**Stored items**
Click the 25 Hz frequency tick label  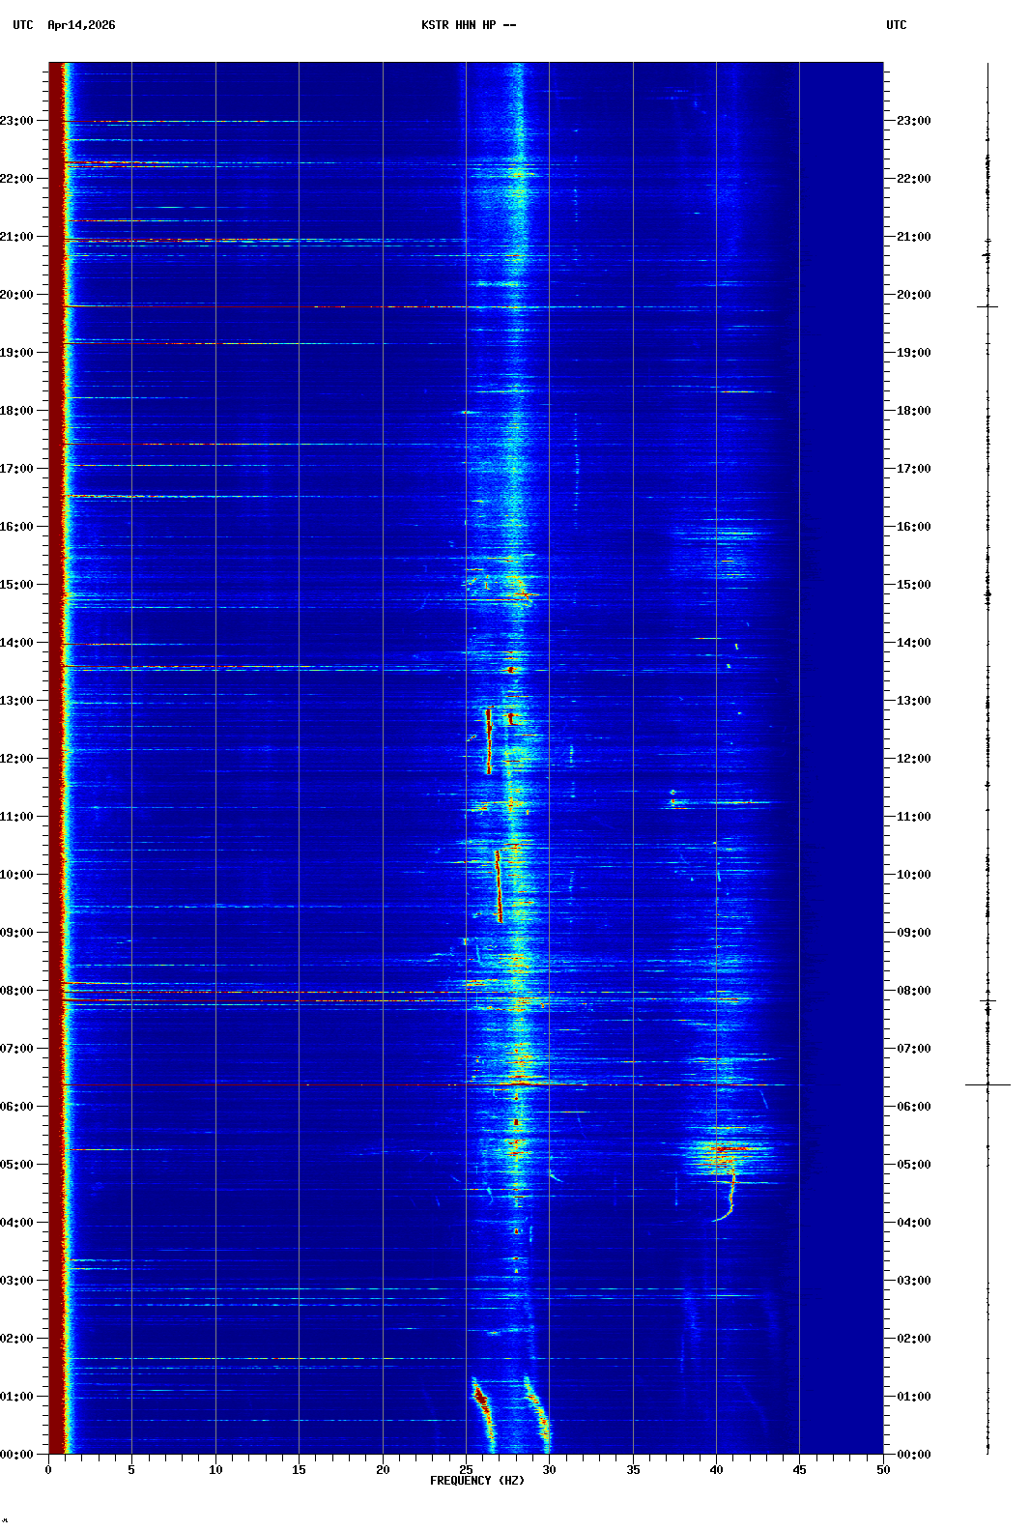pos(466,1469)
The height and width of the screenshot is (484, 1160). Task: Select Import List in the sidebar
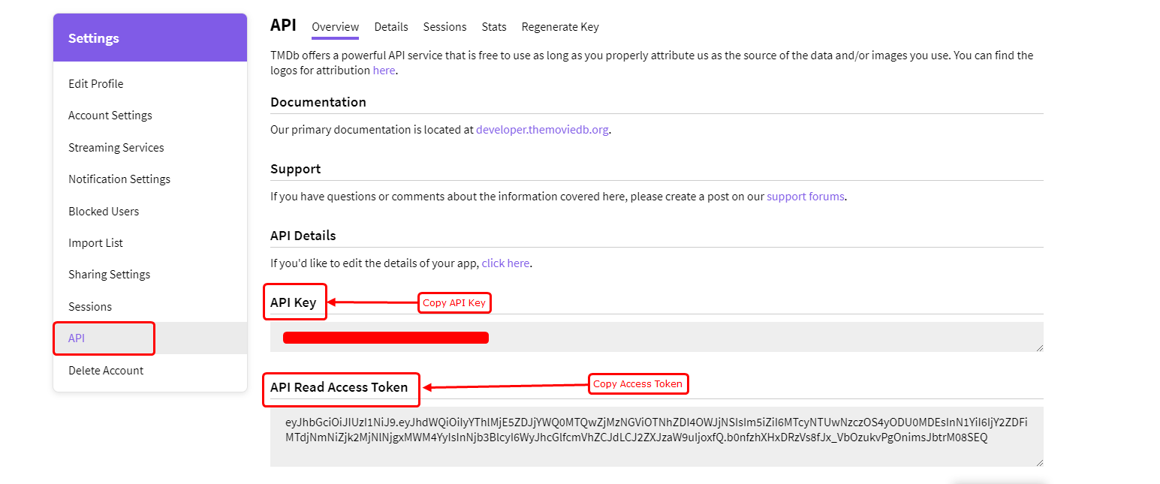(95, 243)
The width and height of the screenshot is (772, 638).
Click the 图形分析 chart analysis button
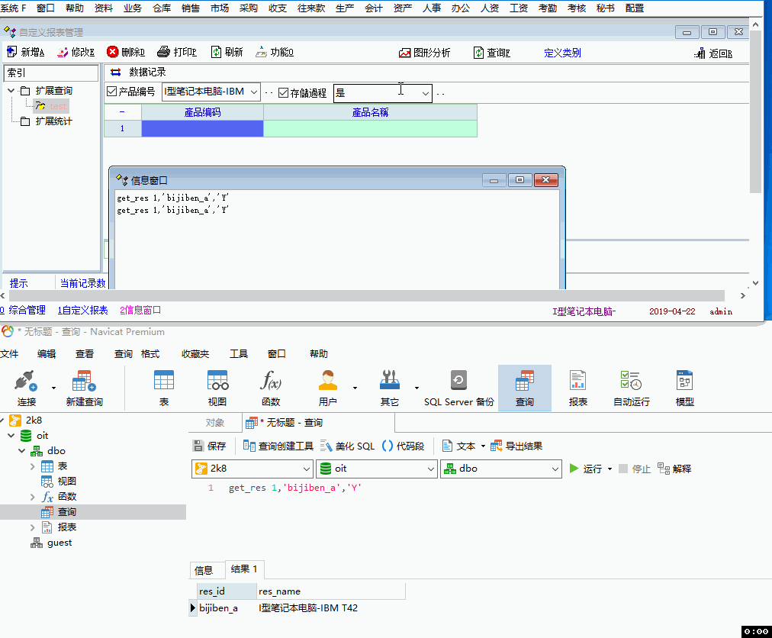pos(425,53)
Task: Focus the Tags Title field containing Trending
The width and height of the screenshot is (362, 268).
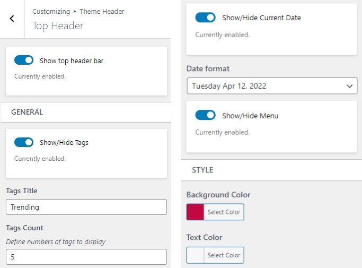Action: [86, 207]
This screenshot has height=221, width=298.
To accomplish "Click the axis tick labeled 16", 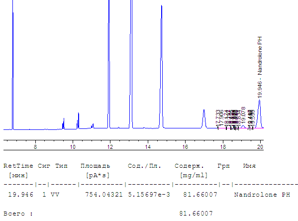I will coord(185,147).
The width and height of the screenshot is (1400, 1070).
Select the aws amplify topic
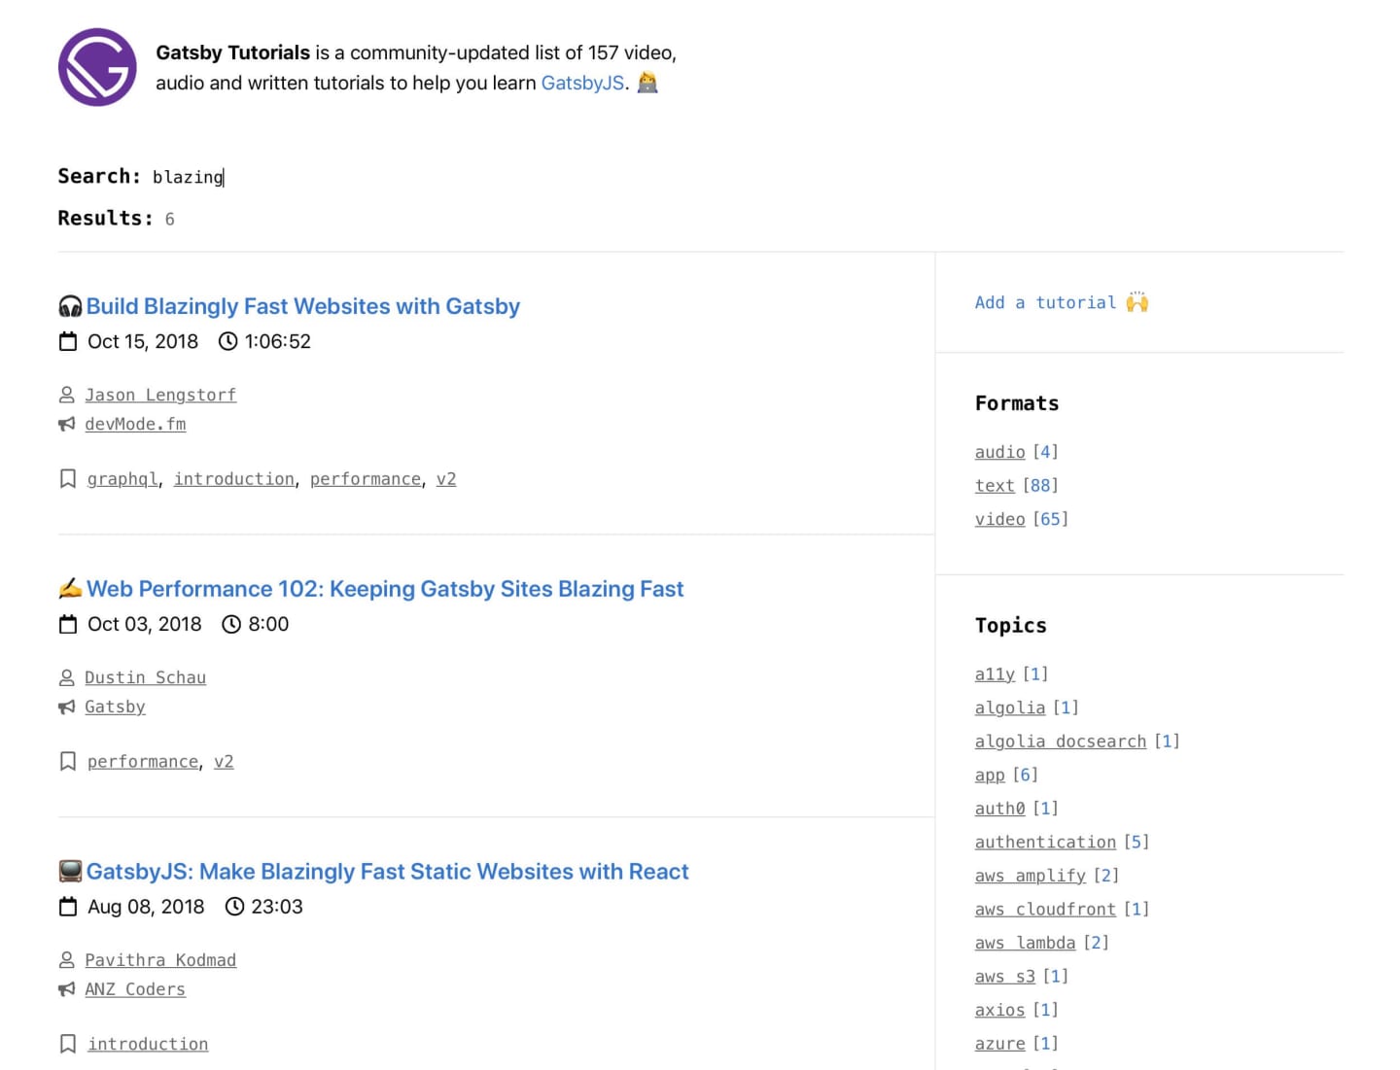pos(1030,876)
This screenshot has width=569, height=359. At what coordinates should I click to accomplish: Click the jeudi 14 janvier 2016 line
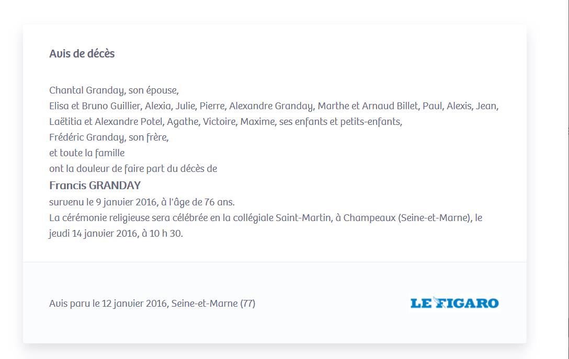(x=116, y=234)
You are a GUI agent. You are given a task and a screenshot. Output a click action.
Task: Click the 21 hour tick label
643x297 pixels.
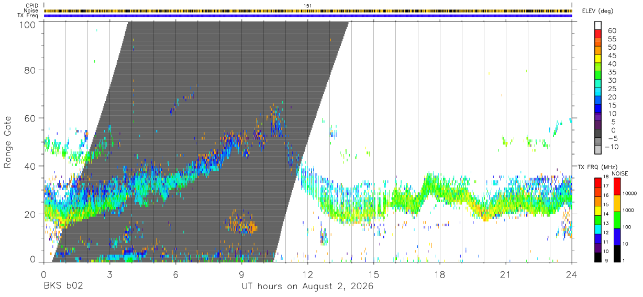tap(506, 274)
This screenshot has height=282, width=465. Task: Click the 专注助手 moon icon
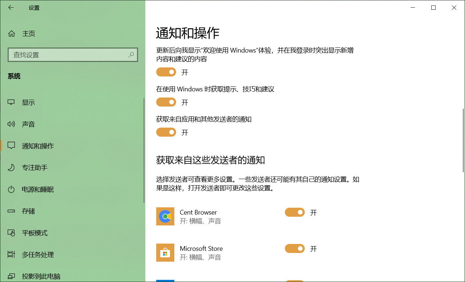point(11,167)
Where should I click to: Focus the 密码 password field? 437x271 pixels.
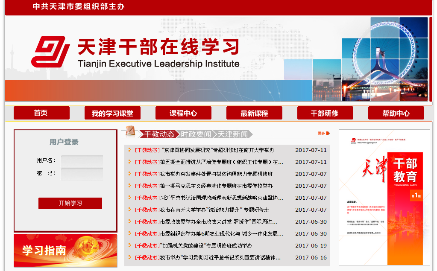pyautogui.click(x=82, y=174)
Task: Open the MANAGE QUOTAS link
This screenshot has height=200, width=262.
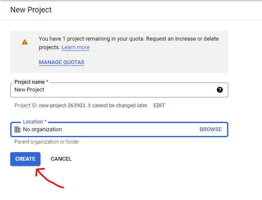Action: point(61,62)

**What is being asked**
Lines from the one with "The width and height of the screenshot is (1400, 1070)." through the final line of the records are the whole answer; print them exactly, minus any pictures.

**Solution**
The width and height of the screenshot is (1400, 1070).
Select the aws amplify topic
pos(1030,876)
This screenshot has width=569, height=359. At what coordinates should I click to accomplish: Click the jeudi 14 janvier 2016 line
(x=116, y=234)
You are a GUI agent. You are given a task and a screenshot. Output a click action.
Task: Click the 21 hour tick label
643x297 pixels.
tap(506, 274)
This screenshot has height=282, width=465. Task: Click the 专注助手 moon icon
point(11,167)
Where should I click to: Focus the 密码 password field? 437x271 pixels.
pyautogui.click(x=82, y=174)
Task: Open the MANAGE QUOTAS link
This screenshot has height=200, width=262.
Action: point(61,62)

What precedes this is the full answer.